§ **Exercise brief**
Print verbatim the lines of the entries from the one containing "Click the Fragplace perfume bottle icon" to the last, inclusive, and no others.

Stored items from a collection
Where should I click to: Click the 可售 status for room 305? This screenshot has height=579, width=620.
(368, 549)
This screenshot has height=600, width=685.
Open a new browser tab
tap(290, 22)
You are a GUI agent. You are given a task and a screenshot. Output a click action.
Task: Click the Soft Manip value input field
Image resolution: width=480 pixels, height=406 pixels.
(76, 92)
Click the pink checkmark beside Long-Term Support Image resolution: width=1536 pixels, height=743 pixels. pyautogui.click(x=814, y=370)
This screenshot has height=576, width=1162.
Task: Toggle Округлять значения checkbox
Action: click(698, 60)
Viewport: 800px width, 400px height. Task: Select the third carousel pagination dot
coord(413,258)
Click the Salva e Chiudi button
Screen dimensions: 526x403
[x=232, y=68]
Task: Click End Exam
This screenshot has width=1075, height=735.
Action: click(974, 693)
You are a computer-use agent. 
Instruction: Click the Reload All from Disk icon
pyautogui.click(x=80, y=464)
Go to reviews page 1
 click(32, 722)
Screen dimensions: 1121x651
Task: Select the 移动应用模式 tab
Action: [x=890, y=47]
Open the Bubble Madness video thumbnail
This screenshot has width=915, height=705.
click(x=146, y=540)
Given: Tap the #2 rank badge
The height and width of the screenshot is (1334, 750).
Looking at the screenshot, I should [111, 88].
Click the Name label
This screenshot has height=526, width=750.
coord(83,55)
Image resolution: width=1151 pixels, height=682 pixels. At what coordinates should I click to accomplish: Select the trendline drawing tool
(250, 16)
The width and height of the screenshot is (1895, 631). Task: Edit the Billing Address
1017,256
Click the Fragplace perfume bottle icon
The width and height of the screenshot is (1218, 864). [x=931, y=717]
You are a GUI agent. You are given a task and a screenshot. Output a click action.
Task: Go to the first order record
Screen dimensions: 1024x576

§ **Response area**
Click the Fragplace perfume bottle icon
The width and height of the screenshot is (1218, 864). [x=931, y=717]
You are a GUI agent. You are given a task and a screenshot. Output a click action.
Task: Go to the first order record
Screen dimensions: 1024x576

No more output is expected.